> _SET TASK_
Rewrite the stretch of data from the line containing "Viewport: 1400px width, 867px height." through the line containing "Looking at the screenshot, I should pos(12,381).", swapping "computer-use agent" for "GUI agent" and leaving everything else unchanged.

* * * *

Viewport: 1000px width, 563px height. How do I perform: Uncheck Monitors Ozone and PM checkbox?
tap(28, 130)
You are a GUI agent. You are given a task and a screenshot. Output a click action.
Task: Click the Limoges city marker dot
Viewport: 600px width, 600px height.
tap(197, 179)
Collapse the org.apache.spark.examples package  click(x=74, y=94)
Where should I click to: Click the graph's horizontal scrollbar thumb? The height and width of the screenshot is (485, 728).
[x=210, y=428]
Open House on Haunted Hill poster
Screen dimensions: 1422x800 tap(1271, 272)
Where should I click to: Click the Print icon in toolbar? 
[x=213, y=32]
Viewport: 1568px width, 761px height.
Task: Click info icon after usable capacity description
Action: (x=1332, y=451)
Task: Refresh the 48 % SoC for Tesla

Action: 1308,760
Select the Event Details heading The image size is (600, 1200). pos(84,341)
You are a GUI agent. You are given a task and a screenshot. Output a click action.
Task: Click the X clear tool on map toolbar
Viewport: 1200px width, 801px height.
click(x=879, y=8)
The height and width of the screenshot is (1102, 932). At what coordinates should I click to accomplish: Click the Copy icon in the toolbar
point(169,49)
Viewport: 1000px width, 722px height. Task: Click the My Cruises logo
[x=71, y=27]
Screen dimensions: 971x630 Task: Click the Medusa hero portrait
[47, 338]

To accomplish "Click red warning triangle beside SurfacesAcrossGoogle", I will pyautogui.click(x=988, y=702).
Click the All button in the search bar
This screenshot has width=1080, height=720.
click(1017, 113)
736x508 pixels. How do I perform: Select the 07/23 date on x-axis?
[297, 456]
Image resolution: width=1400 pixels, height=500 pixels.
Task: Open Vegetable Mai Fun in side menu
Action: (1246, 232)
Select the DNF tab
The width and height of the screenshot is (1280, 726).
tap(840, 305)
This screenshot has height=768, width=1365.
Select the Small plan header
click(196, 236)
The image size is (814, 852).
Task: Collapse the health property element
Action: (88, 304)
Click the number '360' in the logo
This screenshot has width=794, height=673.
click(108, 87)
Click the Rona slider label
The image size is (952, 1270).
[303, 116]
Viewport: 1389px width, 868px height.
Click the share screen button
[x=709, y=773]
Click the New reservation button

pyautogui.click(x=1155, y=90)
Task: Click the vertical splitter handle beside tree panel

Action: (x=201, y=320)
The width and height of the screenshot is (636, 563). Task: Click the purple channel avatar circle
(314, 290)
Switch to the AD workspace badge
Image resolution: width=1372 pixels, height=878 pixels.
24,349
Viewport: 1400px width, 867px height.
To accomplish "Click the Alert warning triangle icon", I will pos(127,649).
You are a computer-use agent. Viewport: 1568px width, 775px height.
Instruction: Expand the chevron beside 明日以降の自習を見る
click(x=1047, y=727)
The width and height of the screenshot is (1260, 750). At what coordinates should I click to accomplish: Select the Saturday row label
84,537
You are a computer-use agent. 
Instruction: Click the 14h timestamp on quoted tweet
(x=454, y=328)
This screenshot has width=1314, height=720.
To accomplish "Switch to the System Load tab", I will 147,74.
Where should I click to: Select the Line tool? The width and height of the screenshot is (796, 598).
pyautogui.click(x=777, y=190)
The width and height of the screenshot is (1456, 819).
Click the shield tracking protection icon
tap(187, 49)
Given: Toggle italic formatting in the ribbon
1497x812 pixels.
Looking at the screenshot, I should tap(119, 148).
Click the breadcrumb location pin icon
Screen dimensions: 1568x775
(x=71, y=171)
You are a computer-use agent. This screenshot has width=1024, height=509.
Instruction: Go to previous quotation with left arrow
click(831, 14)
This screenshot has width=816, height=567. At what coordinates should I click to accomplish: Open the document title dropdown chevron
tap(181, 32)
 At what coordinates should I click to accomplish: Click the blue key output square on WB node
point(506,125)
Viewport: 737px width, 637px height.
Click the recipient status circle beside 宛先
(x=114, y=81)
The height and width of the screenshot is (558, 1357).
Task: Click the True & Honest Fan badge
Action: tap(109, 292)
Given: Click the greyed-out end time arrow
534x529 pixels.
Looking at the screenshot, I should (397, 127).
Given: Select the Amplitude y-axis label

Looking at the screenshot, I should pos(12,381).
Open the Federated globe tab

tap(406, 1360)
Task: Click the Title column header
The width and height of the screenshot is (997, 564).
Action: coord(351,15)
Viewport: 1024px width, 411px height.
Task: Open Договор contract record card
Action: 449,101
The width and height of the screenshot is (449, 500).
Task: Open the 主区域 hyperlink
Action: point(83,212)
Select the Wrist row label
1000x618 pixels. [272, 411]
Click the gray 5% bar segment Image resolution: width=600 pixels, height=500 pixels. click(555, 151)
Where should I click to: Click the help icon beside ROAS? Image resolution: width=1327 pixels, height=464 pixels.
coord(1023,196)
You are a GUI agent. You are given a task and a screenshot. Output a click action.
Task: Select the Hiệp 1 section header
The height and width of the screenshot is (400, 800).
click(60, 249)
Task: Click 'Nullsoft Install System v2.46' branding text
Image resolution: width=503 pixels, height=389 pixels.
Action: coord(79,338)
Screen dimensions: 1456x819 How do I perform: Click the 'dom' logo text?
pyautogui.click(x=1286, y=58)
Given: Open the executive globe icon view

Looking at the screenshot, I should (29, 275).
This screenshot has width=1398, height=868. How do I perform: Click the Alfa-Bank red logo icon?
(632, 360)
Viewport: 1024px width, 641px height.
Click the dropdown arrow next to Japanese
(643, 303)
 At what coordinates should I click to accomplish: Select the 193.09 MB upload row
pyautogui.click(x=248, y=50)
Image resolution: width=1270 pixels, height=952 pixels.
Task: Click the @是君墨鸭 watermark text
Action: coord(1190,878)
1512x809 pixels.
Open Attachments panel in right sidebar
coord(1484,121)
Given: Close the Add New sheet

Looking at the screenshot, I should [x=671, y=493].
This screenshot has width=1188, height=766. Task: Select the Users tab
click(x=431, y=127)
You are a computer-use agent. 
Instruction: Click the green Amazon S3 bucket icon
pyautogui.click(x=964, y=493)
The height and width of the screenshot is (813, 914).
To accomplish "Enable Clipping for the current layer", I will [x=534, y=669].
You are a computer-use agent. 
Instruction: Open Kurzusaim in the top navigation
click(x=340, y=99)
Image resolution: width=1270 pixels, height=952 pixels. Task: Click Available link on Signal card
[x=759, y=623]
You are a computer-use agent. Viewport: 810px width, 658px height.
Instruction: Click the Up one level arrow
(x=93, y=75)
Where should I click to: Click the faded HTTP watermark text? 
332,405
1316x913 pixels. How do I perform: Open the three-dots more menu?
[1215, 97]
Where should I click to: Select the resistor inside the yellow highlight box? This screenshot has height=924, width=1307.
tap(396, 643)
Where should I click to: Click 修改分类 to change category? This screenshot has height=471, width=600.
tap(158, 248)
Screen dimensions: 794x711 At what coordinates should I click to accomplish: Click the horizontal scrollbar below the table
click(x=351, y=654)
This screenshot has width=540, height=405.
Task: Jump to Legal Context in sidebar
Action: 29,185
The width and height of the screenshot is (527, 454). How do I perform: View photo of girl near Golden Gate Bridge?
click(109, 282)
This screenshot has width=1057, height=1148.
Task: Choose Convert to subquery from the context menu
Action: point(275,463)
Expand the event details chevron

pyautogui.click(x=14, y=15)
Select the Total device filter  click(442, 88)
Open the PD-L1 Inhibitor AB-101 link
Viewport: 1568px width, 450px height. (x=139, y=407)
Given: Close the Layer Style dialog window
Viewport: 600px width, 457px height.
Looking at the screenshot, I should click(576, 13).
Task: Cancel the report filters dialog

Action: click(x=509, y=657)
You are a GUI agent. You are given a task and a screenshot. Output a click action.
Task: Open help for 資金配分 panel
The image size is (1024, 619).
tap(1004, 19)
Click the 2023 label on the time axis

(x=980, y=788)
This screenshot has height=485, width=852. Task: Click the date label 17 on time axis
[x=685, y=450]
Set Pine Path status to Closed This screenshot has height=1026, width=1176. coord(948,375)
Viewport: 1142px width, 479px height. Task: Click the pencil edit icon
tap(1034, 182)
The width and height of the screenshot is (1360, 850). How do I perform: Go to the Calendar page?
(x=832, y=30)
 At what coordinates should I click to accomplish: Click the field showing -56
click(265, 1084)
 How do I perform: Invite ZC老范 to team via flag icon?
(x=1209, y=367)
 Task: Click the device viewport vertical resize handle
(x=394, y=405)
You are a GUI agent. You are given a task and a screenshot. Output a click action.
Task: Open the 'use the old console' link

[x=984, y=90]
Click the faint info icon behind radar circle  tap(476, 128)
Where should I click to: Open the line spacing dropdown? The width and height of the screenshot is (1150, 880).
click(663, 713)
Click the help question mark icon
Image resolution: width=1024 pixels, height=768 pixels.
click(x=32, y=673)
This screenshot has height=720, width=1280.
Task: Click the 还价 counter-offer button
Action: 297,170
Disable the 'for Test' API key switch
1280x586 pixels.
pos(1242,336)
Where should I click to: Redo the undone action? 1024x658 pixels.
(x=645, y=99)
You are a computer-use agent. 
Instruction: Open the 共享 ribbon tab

* * * *

> _RESPONSE_
Viewport: 1400px width, 867px height.
To accomplish "Click the Alert warning triangle icon", I will pos(127,649).
You are a GUI agent. Viewport: 1568px width, 775px height.
Instruction: Expand the chevron beside 明日以降の自習を見る
click(x=1047, y=727)
The width and height of the screenshot is (1260, 750). At what coordinates should I click to accomplish: Select the Saturday row label
84,537
You are a GUI agent. 
Instruction: Click the 14h timestamp on quoted tweet
(x=454, y=328)
This screenshot has width=1314, height=720.
To accomplish "Switch to the System Load tab", I will 147,74.
Where should I click to: Select the Line tool? The width and height of the screenshot is (796, 598).
pyautogui.click(x=777, y=190)
The width and height of the screenshot is (1456, 819).
Click the shield tracking protection icon
tap(187, 49)
Given: Toggle italic formatting in the ribbon
1497x812 pixels.
Looking at the screenshot, I should tap(119, 148).
Click the breadcrumb location pin icon
Screen dimensions: 1568x775
(x=71, y=171)
You are a GUI agent. This screenshot has width=1024, height=509.
Instruction: Go to previous quotation with left arrow
click(831, 14)
This screenshot has width=816, height=567. At what coordinates should I click to accomplish: Open the document title dropdown chevron
tap(181, 32)
 At what coordinates should I click to accomplish: Click the blue key output square on WB node
point(506,125)
Viewport: 737px width, 637px height.
Click the recipient status circle beside 宛先
(x=114, y=81)
The height and width of the screenshot is (558, 1357).
Task: Click the True & Honest Fan badge
Action: tap(109, 292)
Given: Click the greyed-out end time arrow
534x529 pixels.
Looking at the screenshot, I should (397, 127).
Given: Select the Amplitude y-axis label

Looking at the screenshot, I should pos(12,381).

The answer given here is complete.